**Instructions for the task**
Answer these questions from the article on recruitment process outsourcing in Latin America:
(a) What position does Zachary Misko hold?
(b) What size did the global RPO market reach by 2011, according to Everest Group?
(c) What reasons does Rajesh Ranjan give for multi-country RPO adoption lagging behind single-country RPO?

═══ Passage

Latin America’s sizable yet fragmented Recruitment Process Outsourcing (RPO) market is pushing vendors to grow capabilities across multiple country locations.
That’s according to Zachary Misko, VP of Workforce Strategy at Kelly OCG, who says that local presence is critical when it comes to recruitment outsourcing. As an aggregate market, Latin America is roughly China’s equivalent in GDP terms, but there are numerous legal and compensatory environments to overcome. In response, RPO outsourcers will look to diversify their LatAm country operations primarily as they grow in sync with their client partners, but also strategically as they look to strengthen their position in an increasingly competitive RPO landscape.
Upward Trend in Multi-country RPO
New technologies and trends in HR best practices have opened doors for RPO outsourcers to deliver increasing value when managing client talent supply chains. According to research & advisory firm Everest Group, the global RPO market more than doubled to reach $1.4 billion USD between 2008 and 2011. Companies like the Chrysler Group, Eli Lilly, and Nestle have recently announced new RPO partnerships.
Likewise, enterprises have increasingly leaned on RPO vendors like Kelly OCG, Future Step, and Hudson to help manage cross-border workflows and to standardize their recruitment processes worldwide. Known as multi-country RPO (MCRPO), the practice is gaining momentum as a nascent outsourcing model.
In an interview with Nearshore Americas, Misko of Kelly OCG stressed that “as our clients globalize local capability and presence throughout the region is critical. We definitely see multi-country RPO as an upward trend here.” According to Misko, “we function as an extension of a company’s HR team which means that local capability is all about understanding how labor markets can meet our clients’ requirements.”
RPO vendors expanding into regions with numerous mid-sized markets like Latin America and Eastern Europe will need to diversify their country coverage to gain market share.
But while multi-country RPO arrangements have become more common, Rajesh Ranjan with Everest Group warns about the supply and buy-side challenges that are keeping multi-country deals from growing with the same vigor as domestic deals. “Multi-country RPO adoption lags behind single-country RPO mostly due to cultural and organizational challenges and a lack of service providers with integrated capabilities; nevertheless, we’re seeing increasing interest from regions beyond the traditional strongholds of the United States and United Kingdom”, said Ranjan in a recent press release.

══════
═══ Provided material

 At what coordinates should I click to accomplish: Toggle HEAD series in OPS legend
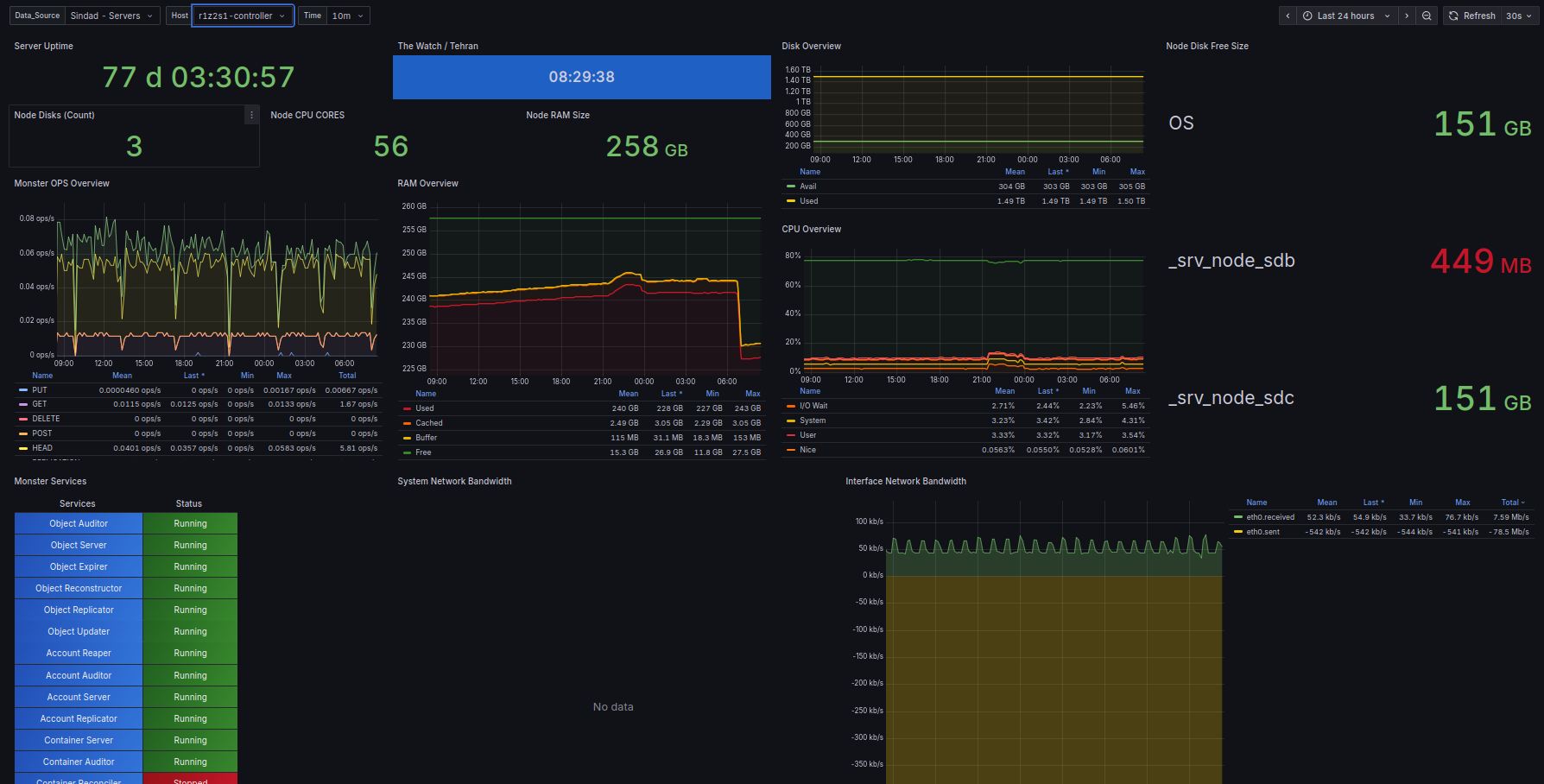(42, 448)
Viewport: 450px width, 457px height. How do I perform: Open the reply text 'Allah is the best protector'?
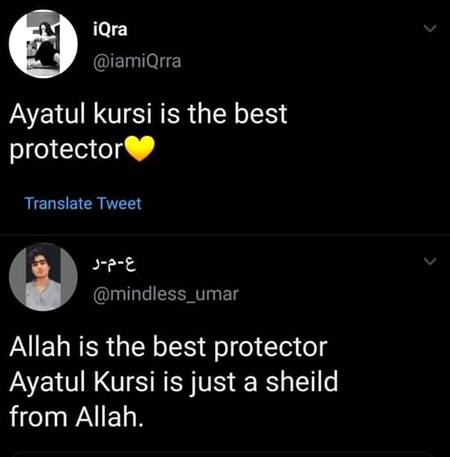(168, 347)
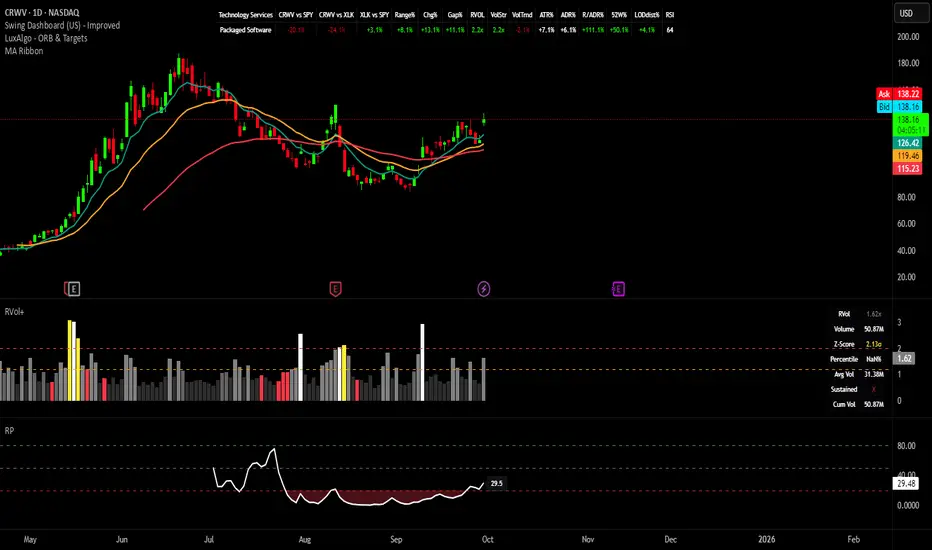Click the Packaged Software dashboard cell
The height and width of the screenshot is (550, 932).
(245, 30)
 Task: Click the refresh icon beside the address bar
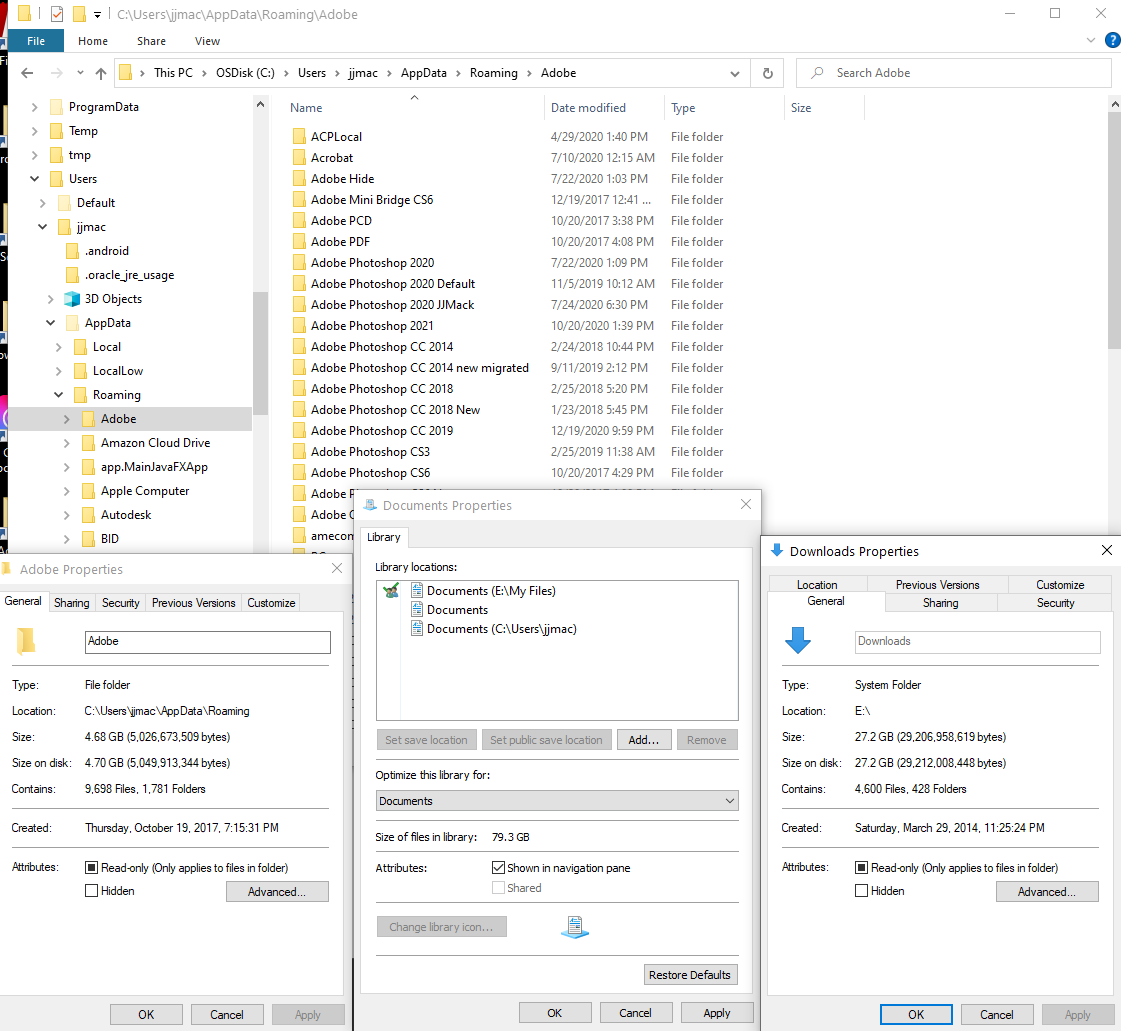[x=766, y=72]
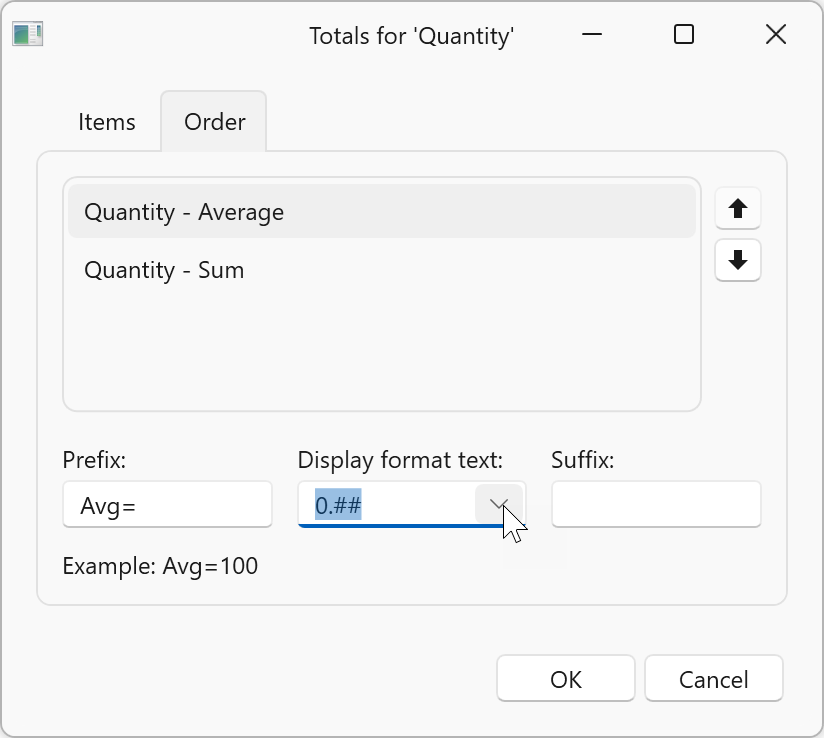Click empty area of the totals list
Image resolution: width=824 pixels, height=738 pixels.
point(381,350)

══════

**Output for this task**
(a) VP of Workforce Strategy at Kelly OCG.
(b) $1.4 billion USD, more than double its 2008 size.
(c) Cultural and organizational challenges and a lack of service providers with integrated capabilities.